>>>

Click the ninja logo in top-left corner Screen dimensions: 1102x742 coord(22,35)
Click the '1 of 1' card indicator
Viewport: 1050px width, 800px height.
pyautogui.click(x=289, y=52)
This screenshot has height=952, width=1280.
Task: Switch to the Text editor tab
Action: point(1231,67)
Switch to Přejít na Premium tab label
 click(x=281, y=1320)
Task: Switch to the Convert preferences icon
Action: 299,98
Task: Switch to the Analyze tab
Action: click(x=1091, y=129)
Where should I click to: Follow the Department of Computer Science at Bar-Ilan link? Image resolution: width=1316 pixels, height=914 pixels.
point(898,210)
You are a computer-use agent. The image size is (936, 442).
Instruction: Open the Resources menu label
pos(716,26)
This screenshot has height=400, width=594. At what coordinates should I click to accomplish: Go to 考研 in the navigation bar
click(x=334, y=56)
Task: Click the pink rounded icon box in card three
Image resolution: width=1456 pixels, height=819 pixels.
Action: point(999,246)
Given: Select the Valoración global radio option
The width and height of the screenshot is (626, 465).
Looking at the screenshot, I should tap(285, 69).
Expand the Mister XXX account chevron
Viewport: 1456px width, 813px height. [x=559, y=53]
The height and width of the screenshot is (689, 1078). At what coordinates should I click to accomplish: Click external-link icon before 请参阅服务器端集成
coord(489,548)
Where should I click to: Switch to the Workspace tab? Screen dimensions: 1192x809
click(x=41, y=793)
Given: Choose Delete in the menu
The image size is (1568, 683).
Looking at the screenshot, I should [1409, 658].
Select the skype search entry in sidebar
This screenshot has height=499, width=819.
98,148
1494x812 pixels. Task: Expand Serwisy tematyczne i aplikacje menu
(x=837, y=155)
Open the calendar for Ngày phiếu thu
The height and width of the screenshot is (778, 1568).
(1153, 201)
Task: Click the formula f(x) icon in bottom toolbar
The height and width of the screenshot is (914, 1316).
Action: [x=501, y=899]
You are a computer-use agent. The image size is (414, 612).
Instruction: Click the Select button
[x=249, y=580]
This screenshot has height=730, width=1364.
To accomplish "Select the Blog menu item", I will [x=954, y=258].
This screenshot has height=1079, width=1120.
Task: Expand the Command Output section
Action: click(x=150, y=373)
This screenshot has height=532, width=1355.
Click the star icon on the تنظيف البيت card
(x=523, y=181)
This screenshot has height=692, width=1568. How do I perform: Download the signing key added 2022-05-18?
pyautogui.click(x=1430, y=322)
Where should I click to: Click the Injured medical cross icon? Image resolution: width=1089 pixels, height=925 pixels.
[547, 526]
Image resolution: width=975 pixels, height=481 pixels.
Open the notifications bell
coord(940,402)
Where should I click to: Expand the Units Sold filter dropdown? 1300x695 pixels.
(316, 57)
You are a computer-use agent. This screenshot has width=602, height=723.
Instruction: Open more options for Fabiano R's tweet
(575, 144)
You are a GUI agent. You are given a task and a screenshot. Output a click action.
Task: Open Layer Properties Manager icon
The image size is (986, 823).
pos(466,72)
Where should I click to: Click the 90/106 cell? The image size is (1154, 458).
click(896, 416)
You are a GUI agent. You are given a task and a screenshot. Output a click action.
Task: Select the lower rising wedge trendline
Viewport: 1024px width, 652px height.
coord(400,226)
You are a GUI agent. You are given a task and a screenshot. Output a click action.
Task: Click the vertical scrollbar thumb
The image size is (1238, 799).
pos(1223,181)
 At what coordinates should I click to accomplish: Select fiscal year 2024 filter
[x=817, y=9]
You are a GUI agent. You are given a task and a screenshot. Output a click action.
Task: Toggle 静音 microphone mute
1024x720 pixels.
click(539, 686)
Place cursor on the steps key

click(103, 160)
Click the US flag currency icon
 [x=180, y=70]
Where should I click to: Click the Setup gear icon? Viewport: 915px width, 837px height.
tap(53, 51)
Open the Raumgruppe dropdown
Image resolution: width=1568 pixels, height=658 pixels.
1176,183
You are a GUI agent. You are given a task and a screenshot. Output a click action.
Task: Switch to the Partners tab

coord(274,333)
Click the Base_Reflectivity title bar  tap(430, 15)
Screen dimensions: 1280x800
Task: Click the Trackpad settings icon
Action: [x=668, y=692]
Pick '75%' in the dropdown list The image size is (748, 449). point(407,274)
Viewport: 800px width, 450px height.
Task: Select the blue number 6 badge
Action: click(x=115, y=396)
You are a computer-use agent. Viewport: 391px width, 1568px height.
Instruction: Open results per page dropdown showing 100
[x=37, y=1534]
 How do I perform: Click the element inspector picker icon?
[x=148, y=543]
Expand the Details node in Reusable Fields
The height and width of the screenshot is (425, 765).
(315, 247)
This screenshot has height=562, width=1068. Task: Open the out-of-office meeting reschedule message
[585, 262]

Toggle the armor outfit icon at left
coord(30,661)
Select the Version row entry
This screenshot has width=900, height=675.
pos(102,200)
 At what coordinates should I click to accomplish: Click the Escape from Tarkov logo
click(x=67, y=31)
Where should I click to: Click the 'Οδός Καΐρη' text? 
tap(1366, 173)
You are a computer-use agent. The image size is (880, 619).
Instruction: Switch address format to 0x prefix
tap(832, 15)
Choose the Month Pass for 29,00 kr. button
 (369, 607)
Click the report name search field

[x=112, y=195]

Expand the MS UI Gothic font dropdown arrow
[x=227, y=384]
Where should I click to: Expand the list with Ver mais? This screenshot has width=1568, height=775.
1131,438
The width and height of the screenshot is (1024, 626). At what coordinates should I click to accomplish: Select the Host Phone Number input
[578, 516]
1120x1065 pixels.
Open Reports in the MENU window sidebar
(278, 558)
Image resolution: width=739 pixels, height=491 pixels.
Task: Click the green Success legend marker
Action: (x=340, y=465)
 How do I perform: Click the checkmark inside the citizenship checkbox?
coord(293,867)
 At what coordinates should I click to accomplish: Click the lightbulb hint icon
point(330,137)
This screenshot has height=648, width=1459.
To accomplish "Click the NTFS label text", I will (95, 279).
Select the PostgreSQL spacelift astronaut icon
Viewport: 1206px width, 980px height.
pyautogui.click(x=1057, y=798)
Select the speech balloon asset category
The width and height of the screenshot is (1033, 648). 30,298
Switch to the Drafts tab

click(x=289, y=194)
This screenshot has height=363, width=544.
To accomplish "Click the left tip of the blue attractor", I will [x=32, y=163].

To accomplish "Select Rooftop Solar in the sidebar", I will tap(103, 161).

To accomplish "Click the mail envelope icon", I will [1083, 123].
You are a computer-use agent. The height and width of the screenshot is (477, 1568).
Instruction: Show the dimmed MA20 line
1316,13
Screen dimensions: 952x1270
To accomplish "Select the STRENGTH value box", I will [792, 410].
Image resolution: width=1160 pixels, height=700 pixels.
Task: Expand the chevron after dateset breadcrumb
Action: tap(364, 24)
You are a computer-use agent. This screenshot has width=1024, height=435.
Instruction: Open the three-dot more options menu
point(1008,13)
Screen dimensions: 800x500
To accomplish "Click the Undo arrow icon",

<<<

[What you need to do] Set out every line of the items above as a numbered list, omitting the blank lines.

[Answer to the exercise]
1. Click the ninja logo in top-left corner Screen dimensions: 1102x742 coord(22,35)
2. Click the '1 of 1' card indicator
3. Viewport: 1050px width, 800px height.
4. pyautogui.click(x=289, y=52)
5. This screenshot has height=952, width=1280.
6. Task: Switch to the Text editor tab
7. Action: point(1231,67)
8. Switch to Přejít na Premium tab label
9.  click(x=281, y=1320)
10. Task: Switch to the Convert preferences icon
11. Action: 299,98
12. Task: Switch to the Analyze tab
13. Action: click(x=1091, y=129)
14. Where should I click to: Follow the Department of Computer Science at Bar-Ilan link? Image resolution: width=1316 pixels, height=914 pixels.
15. point(898,210)
16. You are a computer-use agent. The image size is (936, 442).
17. Instruction: Open the Resources menu label
18. pos(716,26)
19. This screenshot has height=400, width=594. At what coordinates should I click to accomplish: Go to 考研 in the navigation bar
20. click(x=334, y=56)
21. Task: Click the pink rounded icon box in card three
22. Image resolution: width=1456 pixels, height=819 pixels.
23. Action: point(999,246)
24. Given: Select the Valoración global radio option
25. The width and height of the screenshot is (626, 465).
26. Looking at the screenshot, I should tap(285, 69).
27. Expand the Mister XXX account chevron
28. Viewport: 1456px width, 813px height. [x=559, y=53]
29. The height and width of the screenshot is (689, 1078). At what coordinates should I click to accomplish: Click external-link icon before 请参阅服务器端集成
30. coord(489,548)
31. Where should I click to: Switch to the Workspace tab? Screen dimensions: 1192x809
32. click(x=41, y=793)
33. Given: Choose Delete in the menu
34. The image size is (1568, 683).
35. Looking at the screenshot, I should [1409, 658].
36. Select the skype search entry in sidebar
37. This screenshot has height=499, width=819.
38. 98,148
39. 1494x812 pixels. Task: Expand Serwisy tematyczne i aplikacje menu
40. (x=837, y=155)
41. Open the calendar for Ngày phiếu thu
42. The height and width of the screenshot is (778, 1568).
43. (1153, 201)
44. Task: Click the formula f(x) icon in bottom toolbar
45. The height and width of the screenshot is (914, 1316).
46. Action: [x=501, y=899]
47. You are a computer-use agent. The image size is (414, 612).
48. Instruction: Click the Select button
49. [x=249, y=580]
50. This screenshot has height=730, width=1364.
51. To accomplish "Select the Blog menu item", I will [x=954, y=258].
52. This screenshot has height=1079, width=1120.
53. Task: Expand the Command Output section
54. Action: click(x=150, y=373)
55. This screenshot has height=532, width=1355.
56. Click the star icon on the تنظيف البيت card
57. (x=523, y=181)
58. This screenshot has height=692, width=1568. How do I perform: Download the signing key added 2022-05-18?
59. pyautogui.click(x=1430, y=322)
60. Where should I click to: Click the Injured medical cross icon? Image resolution: width=1089 pixels, height=925 pixels.
61. [547, 526]
62. Image resolution: width=975 pixels, height=481 pixels.
63. Open the notifications bell
64. coord(940,402)
65. Where should I click to: Expand the Units Sold filter dropdown? 1300x695 pixels.
66. (316, 57)
67. You are a computer-use agent. This screenshot has width=602, height=723.
68. Instruction: Open more options for Fabiano R's tweet
69. (575, 144)
70. You are a GUI agent. You are given a task and a screenshot. Output a click action.
71. Task: Open Layer Properties Manager icon
72. The image size is (986, 823).
73. pos(466,72)
74. Where should I click to: Click the 90/106 cell? The image size is (1154, 458).
75. click(896, 416)
76. You are a GUI agent. You are given a task and a screenshot. Output a click action.
77. Task: Select the lower rising wedge trendline
78. Viewport: 1024px width, 652px height.
79. coord(400,226)
80. You are a GUI agent. You are given a task and a screenshot. Output a click action.
81. Task: Click the vertical scrollbar thumb
82. The image size is (1238, 799).
83. pos(1223,181)
84.  At what coordinates should I click to accomplish: Select fiscal year 2024 filter
85. [x=817, y=9]
86. You are a GUI agent. You are given a task and a screenshot. Output a click action.
87. Task: Toggle 静音 microphone mute
88. 1024x720 pixels.
89. click(539, 686)
90. Place cursor on the steps key
91. click(103, 160)
92. Click the US flag currency icon
93.  [x=180, y=70]
94. Where should I click to: Click the Setup gear icon? Viewport: 915px width, 837px height.
95. tap(53, 51)
96. Open the Raumgruppe dropdown
97. Image resolution: width=1568 pixels, height=658 pixels.
98. 1176,183
99. You are a GUI agent. You are given a task and a screenshot. Output a click action.
100. Task: Switch to the Partners tab
101. coord(274,333)
102. Click the Base_Reflectivity title bar  tap(430, 15)
103. Screen dimensions: 1280x800
104. Task: Click the Trackpad settings icon
105. Action: [x=668, y=692]
106. Pick '75%' in the dropdown list The image size is (748, 449). point(407,274)
107. Viewport: 800px width, 450px height.
108. Task: Select the blue number 6 badge
109. Action: click(x=115, y=396)
110. You are a computer-use agent. Viewport: 391px width, 1568px height.
111. Instruction: Open results per page dropdown showing 100
112. [x=37, y=1534]
113.  How do I perform: Click the element inspector picker icon?
114. [x=148, y=543]
115. Expand the Details node in Reusable Fields
116. The height and width of the screenshot is (425, 765).
117. (315, 247)
118. This screenshot has height=562, width=1068. Task: Open the out-of-office meeting reschedule message
119. [585, 262]
120. Toggle the armor outfit icon at left
121. coord(30,661)
122. Select the Version row entry
123. This screenshot has width=900, height=675.
124. pos(102,200)
125.  At what coordinates should I click to accomplish: Click the Escape from Tarkov logo
126. click(x=67, y=31)
127. Where should I click to: Click the 'Οδός Καΐρη' text? 
128. tap(1366, 173)
129. You are a computer-use agent. The image size is (880, 619).
130. Instruction: Switch address format to 0x prefix
131. tap(832, 15)
132. Choose the Month Pass for 29,00 kr. button
133.  (369, 607)
134. Click the report name search field
135. [x=112, y=195]
136. Expand the MS UI Gothic font dropdown arrow
137. [x=227, y=384]
138. Where should I click to: Expand the list with Ver mais? This screenshot has width=1568, height=775.
139. 1131,438
140. The width and height of the screenshot is (1024, 626). At what coordinates should I click to accomplish: Select the Host Phone Number input
141. [578, 516]
142. 1120x1065 pixels.
143. Open Reports in the MENU window sidebar
144. (278, 558)
145. Image resolution: width=739 pixels, height=491 pixels.
146. Task: Click the green Success legend marker
147. Action: (x=340, y=465)
148.  How do I perform: Click the checkmark inside the citizenship checkbox?
149. coord(293,867)
150.  At what coordinates should I click to accomplish: Click the lightbulb hint icon
151. point(330,137)
152. This screenshot has height=648, width=1459.
153. To accomplish "Click the NTFS label text", I will (95, 279).
154. Select the PostgreSQL spacelift astronaut icon
155. Viewport: 1206px width, 980px height.
156. pyautogui.click(x=1057, y=798)
157. Select the speech balloon asset category
158. The width and height of the screenshot is (1033, 648). 30,298
159. Switch to the Drafts tab
160. click(x=289, y=194)
161. This screenshot has height=363, width=544.
162. To accomplish "Click the left tip of the blue attractor", I will [x=32, y=163].
163. To accomplish "Select Rooftop Solar in the sidebar", I will tap(103, 161).
164. To accomplish "Click the mail envelope icon", I will [1083, 123].
165. You are a computer-use agent. The height and width of the screenshot is (477, 1568).
166. Instruction: Show the dimmed MA20 line
167. 1316,13
168. Screen dimensions: 952x1270
169. To accomplish "Select the STRENGTH value box", I will [792, 410].
170. Image resolution: width=1160 pixels, height=700 pixels.
171. Task: Expand the chevron after dateset breadcrumb
172. Action: tap(364, 24)
173. You are a computer-use agent. This screenshot has width=1024, height=435.
174. Instruction: Open the three-dot more options menu
175. point(1008,13)
176. Screen dimensions: 800x500
177. To accomplish "Click the Undo arrow icon",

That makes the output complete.